WRITTEN EXERCISE:
Please copy the data below word for word, leaving out the pictures.

··· LISTED ENTRIES

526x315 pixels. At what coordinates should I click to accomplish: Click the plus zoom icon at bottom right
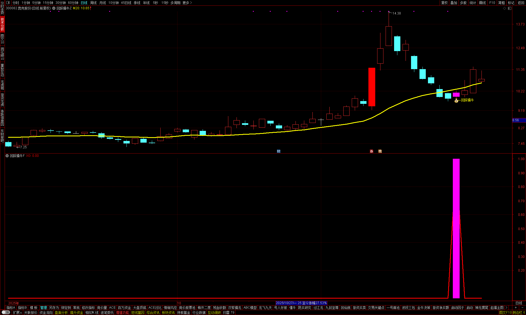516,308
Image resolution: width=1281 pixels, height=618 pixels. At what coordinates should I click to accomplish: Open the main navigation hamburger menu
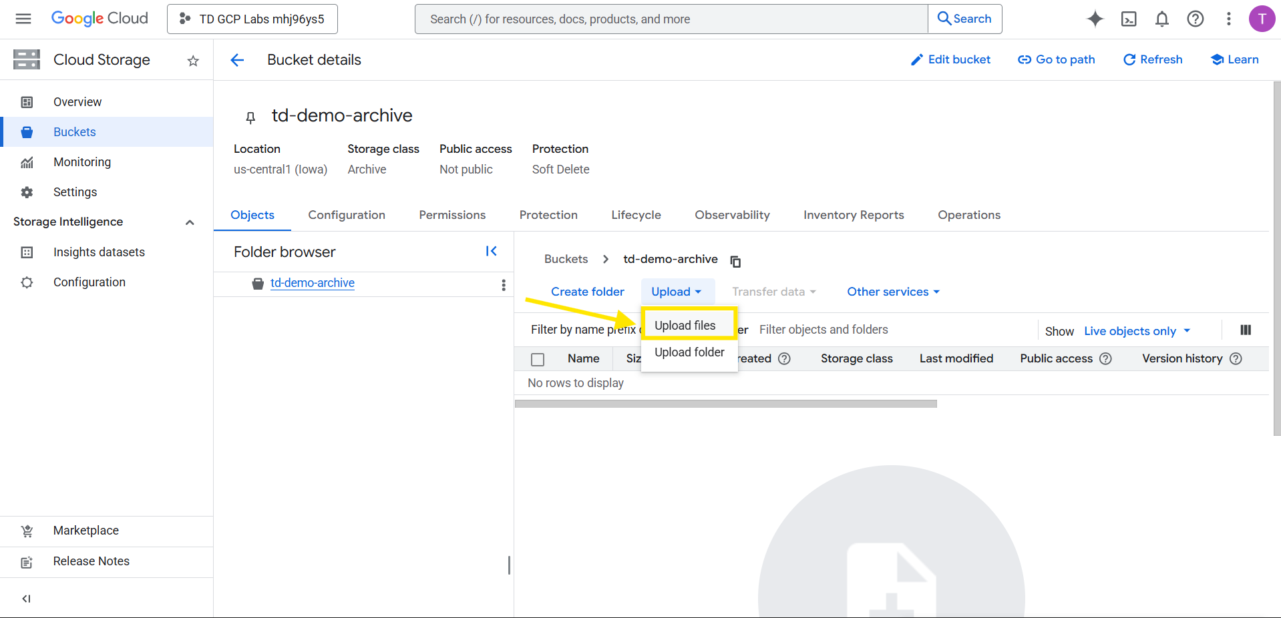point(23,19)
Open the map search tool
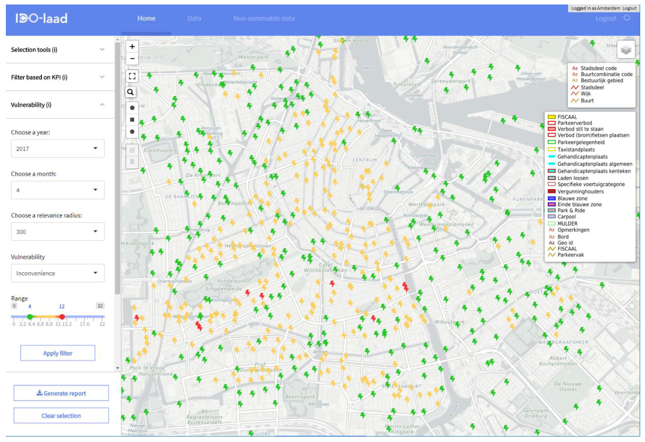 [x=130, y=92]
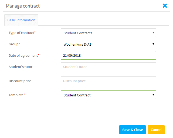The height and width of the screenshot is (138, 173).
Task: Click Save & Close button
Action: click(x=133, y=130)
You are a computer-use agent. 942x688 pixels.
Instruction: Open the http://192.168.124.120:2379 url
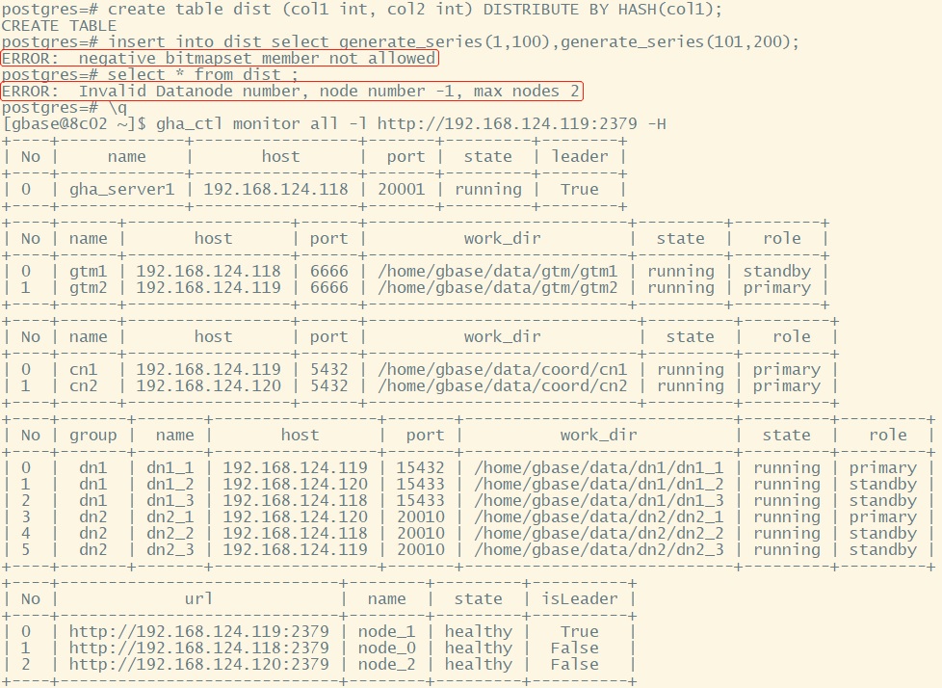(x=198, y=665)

······

ANSWER FOR THIS EXERCISE:
526x315 pixels. At what coordinates should I click to accomplish: Click the plus zoom icon at bottom right
516,308
Image resolution: width=1281 pixels, height=618 pixels. At what coordinates should I click to accomplish: Open the main navigation hamburger menu
point(23,19)
Open the map search tool
 [x=130, y=92]
The height and width of the screenshot is (138, 173).
Task: Click Save & Close button
Action: click(x=133, y=130)
You are a computer-use agent. 942x688 pixels.
Instruction: Open the http://192.168.124.120:2379 url
(x=198, y=665)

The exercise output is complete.